→ **REQUEST 1**: In the message on parallel query and smart shutdown, what happens to future parallel queries when new parallel workers are not allowed to start?
→ **REQUEST 2**: Carry the message on parallel query and smart shutdown forward from its final line.
++++ DOCUMENT TEXT ++++
Re: Parallel query vs smart shutdown and Postmaster death

From: Thomas Munro <thomas(dot)munro(at)gmail(dot)com>
To: Arseny Sher <a(dot)sher(at)postgrespro(dot)ru>
Cc: pgsql-hackers <pgsql-hackers(at)postgresql(dot)org>
Subject: Re: Parallel query vs smart shutdown and Postmaster death
Date: 2019-03-18 03:55:02
Message-ID: CA+hUKG+7m3hvhf8LBRftnpX6FmYa282XtgFhjw=aLd1RBxi-Bg@mail.gmail.com
Views: Raw Message | Whole Thread | Download mbox | Resend email
Thread:
Lists: pgsql-hackers

On Sun, Mar 17, 2019 at 5:53 PM Arseny Sher <a(dot)sher(at)postgrespro(dot)ru> wrote:
> Thomas Munro <thomas(dot)munro(at)gmail(dot)com> writes:
>
> > 1. Why does pmdie()'s SIGTERM case terminate parallel workers
> > immediately? That breaks aborts running parallel queries, so they
> > don't get to end their work normally.
> > 2. Why are new parallel workers not allowed to be started while in
> > this state? That hangs future parallel queries forever, so they don't
> > get to end their work normally.
++++ INFORMATION SHOWN ++++
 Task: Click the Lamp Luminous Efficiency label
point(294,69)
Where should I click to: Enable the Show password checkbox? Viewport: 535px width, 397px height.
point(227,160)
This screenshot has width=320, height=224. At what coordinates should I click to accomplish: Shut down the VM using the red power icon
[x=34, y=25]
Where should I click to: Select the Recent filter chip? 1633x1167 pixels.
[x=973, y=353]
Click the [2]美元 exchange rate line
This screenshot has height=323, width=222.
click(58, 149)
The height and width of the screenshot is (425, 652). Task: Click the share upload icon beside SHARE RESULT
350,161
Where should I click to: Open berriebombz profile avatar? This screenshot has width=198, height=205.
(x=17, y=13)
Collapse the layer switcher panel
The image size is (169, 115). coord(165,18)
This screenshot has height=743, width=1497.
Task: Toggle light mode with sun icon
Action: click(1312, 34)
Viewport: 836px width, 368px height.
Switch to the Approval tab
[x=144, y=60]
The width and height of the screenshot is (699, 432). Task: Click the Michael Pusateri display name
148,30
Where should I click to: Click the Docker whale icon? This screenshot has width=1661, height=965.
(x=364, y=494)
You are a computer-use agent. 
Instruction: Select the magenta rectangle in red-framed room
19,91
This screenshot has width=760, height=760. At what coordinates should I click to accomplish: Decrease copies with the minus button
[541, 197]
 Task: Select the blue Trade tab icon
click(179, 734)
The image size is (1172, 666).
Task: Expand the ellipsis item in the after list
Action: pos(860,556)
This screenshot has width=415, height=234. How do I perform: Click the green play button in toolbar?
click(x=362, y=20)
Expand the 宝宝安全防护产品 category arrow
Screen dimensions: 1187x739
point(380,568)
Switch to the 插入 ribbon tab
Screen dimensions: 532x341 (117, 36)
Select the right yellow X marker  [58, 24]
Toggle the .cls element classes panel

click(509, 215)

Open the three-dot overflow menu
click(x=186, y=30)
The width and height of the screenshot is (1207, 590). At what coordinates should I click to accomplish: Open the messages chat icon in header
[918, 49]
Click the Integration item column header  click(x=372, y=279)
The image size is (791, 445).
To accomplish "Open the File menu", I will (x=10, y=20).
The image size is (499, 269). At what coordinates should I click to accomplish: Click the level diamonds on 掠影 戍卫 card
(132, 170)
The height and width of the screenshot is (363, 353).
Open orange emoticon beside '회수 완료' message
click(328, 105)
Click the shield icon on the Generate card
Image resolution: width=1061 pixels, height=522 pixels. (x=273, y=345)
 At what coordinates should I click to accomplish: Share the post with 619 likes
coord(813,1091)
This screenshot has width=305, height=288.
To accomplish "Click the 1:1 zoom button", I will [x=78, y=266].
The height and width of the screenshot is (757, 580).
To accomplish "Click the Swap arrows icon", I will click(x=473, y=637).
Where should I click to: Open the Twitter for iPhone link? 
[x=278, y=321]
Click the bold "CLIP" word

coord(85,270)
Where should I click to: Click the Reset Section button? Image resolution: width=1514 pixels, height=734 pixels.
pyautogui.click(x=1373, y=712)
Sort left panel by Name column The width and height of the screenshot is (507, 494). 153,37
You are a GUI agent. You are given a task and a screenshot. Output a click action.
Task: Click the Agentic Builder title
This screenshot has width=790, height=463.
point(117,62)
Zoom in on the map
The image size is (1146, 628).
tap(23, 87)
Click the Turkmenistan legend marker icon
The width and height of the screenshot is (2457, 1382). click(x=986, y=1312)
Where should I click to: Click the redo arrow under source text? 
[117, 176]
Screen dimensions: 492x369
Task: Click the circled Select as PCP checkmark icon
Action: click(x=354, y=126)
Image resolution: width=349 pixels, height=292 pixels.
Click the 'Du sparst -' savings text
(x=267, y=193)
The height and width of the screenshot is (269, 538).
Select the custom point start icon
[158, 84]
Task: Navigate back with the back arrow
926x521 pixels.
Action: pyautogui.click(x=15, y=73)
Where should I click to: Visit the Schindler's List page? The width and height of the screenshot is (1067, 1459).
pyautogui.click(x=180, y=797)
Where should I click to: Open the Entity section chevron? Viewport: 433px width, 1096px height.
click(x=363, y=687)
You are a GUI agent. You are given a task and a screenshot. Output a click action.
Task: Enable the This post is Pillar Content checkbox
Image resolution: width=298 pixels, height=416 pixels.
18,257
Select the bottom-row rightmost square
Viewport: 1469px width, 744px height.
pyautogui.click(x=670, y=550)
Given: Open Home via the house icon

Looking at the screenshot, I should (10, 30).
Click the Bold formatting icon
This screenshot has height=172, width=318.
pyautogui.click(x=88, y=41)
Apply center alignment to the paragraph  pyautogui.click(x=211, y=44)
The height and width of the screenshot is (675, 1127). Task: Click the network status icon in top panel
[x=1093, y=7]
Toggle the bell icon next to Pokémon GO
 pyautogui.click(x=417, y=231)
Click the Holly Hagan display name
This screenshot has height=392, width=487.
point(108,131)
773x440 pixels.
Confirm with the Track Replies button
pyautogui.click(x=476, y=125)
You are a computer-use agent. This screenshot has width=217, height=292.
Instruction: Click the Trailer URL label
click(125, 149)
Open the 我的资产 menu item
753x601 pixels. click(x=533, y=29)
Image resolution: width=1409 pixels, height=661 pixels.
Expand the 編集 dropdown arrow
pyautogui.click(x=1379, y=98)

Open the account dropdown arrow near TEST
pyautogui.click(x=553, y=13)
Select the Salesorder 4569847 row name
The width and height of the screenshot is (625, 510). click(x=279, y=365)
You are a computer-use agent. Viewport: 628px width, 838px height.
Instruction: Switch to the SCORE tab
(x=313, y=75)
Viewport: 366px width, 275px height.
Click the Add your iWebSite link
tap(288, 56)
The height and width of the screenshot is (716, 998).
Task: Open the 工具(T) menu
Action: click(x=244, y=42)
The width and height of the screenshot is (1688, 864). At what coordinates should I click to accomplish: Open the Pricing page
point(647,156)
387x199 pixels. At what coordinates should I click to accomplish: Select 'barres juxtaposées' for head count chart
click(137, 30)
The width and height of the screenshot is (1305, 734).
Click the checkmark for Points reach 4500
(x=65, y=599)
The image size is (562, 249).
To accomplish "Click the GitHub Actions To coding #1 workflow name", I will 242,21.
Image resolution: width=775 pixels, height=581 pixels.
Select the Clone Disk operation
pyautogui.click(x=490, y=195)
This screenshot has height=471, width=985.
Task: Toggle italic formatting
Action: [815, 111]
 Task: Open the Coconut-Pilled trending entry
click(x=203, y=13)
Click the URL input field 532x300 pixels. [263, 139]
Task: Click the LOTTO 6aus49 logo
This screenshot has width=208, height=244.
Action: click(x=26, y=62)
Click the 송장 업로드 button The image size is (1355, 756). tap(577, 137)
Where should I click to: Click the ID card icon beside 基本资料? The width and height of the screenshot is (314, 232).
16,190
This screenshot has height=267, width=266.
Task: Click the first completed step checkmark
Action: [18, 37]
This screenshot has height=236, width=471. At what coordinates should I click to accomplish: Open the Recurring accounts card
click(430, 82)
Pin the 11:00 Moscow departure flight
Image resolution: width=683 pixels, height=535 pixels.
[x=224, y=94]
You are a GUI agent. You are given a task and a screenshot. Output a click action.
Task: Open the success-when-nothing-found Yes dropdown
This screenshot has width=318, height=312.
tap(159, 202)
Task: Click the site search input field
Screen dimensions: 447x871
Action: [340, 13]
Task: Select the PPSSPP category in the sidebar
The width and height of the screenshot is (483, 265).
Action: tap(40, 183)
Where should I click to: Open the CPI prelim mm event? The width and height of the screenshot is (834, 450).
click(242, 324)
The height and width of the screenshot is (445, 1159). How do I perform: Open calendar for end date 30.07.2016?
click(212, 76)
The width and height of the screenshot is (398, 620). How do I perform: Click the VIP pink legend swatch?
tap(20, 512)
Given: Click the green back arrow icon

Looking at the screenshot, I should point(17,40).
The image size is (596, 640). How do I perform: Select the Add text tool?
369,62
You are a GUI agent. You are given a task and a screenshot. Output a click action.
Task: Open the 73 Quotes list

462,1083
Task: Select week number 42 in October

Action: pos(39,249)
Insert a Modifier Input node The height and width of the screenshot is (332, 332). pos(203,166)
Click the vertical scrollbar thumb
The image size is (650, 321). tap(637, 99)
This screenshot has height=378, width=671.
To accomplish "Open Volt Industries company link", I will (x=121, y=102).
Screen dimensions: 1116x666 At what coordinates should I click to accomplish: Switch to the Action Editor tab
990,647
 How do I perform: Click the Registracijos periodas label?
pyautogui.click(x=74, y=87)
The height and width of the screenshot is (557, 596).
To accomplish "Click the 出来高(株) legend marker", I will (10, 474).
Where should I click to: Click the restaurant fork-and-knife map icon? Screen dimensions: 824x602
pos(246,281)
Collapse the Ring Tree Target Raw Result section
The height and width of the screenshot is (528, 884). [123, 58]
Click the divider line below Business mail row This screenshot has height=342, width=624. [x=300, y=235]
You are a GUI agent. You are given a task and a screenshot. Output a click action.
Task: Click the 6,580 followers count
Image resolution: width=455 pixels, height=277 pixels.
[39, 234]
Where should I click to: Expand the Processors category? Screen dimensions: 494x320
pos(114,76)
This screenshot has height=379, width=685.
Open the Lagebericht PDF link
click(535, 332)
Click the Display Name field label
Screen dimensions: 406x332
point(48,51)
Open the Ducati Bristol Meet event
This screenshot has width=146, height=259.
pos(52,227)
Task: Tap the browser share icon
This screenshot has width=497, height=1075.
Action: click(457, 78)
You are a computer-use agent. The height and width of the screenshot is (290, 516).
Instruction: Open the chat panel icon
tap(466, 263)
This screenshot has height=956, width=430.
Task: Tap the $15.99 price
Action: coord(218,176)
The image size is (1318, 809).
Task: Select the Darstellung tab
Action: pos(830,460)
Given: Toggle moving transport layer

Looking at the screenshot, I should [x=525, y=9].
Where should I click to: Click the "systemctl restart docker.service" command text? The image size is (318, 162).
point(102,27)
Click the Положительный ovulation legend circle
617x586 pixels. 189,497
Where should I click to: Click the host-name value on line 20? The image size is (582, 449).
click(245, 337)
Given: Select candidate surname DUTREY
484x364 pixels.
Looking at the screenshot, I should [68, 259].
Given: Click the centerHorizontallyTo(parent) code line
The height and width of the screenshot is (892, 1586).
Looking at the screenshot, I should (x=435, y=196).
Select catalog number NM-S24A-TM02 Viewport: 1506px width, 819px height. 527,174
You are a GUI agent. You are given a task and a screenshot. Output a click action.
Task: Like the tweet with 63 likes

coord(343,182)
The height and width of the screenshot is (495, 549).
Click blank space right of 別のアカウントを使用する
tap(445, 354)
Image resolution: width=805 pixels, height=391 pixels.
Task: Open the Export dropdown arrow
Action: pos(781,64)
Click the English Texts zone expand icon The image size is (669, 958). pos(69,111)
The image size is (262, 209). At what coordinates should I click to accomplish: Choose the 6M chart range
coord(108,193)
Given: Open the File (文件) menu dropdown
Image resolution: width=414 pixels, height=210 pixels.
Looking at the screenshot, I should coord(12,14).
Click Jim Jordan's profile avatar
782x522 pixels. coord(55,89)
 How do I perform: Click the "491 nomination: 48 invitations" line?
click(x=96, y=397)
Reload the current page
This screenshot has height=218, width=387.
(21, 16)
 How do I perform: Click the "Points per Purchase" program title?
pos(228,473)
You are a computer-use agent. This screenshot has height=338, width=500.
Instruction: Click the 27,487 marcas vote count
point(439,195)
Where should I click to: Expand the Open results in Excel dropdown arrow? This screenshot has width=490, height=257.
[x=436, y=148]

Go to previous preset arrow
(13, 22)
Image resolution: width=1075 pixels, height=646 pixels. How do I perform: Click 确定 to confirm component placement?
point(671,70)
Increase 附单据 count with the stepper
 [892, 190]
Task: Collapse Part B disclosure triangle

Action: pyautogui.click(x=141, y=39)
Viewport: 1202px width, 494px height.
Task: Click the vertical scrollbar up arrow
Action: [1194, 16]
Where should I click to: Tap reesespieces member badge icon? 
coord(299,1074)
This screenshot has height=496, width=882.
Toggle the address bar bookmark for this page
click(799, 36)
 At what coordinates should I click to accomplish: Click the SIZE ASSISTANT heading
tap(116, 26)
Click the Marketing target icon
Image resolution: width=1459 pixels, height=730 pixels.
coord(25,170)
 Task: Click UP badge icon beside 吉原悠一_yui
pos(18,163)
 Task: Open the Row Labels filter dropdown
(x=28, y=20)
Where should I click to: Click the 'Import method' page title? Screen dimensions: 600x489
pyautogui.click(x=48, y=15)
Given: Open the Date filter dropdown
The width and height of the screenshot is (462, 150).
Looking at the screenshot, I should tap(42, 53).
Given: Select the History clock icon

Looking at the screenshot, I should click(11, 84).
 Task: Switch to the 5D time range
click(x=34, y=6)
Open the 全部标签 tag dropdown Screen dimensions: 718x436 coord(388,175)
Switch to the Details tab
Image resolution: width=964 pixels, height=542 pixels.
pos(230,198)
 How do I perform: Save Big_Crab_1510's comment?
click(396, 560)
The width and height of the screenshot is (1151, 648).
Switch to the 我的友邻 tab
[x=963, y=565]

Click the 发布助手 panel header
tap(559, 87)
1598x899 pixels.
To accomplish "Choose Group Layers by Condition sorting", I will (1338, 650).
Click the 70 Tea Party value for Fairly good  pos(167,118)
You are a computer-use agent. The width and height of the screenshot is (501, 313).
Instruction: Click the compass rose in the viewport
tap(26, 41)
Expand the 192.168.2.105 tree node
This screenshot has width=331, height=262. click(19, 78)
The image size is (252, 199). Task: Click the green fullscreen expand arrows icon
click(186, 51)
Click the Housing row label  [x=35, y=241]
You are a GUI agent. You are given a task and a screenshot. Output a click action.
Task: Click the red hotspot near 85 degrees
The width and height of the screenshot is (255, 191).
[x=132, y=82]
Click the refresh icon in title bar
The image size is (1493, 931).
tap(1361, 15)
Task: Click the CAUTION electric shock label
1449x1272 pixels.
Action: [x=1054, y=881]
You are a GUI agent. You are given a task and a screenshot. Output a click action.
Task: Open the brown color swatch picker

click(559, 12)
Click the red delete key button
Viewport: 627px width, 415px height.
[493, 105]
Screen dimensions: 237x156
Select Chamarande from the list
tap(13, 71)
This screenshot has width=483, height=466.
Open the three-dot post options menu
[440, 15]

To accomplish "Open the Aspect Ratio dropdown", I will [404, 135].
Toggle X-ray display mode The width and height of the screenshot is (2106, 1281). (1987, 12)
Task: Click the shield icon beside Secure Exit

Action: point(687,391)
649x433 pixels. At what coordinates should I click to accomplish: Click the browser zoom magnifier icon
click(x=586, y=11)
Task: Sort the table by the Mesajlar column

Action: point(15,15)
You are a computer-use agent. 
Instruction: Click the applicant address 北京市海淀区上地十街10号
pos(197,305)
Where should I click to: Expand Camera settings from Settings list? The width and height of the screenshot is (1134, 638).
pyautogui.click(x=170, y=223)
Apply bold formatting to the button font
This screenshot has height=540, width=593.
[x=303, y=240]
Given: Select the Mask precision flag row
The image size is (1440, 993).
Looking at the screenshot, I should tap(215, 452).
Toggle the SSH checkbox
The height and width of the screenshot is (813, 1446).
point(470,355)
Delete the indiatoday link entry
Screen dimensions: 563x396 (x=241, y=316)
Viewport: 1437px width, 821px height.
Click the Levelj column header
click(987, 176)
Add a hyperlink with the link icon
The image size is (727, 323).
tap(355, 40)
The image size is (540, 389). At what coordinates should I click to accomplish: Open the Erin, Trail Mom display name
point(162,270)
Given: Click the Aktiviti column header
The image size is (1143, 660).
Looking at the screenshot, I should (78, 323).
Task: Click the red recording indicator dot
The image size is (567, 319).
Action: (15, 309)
++++
→ **WRITTEN ANSWER 1**: They hang forever.

→ **WRITTEN ANSWER 2**:
> > 3. Suppose we fix the above cases; should we do it for parallel
> > workers only (somehow), or for all bgworkers? It's hard to say since
> > I don't know what all bgworkers do.
>
> Attached patch fixes 1 and 2. As for the 3, the only other internal
> bgworkers currently are logical replication launcher and workers, which
> arguably should be killed immediately.

Hi Arseny,

Thanks for working on this! Yes, it seems better to move forwards
rather than backwards, and fix this properly as you have done in this
patch.

Just a thought: instead of the new hand-coded loop you added in
pmdie(), do you think it would make sense to have a new argument
"exclude_class_mask" for SignalSomeChildren()? If we did that, I
would consider renaming the existing parameter "target" to
"include_type_mask" to make it super clear what's going on.

> > Here's an initial sketch of a
> > patch like that: it gives you "ERROR: parallel worker failed to
> > initialize" and "HINT: More details may be available in the server
> > log." if you try to run a parallel query.
>
> Reporting bgworkers that postmaster is never going to start is probably
> worthwhile doing anyway to prevent potential further deadlocks like
> this. However, I think there is a problem in your patch: we might be in
> post PM_RUN states due to FatalError, not because of shutdown. In this
> case, we shouldn't refuse to run bgws in the future. I would also merge
> the check into bgworker_should_start_now.

Hmm, yeah, I haven't tested or double-checked in detail yet but I
think you're probably right about all of that.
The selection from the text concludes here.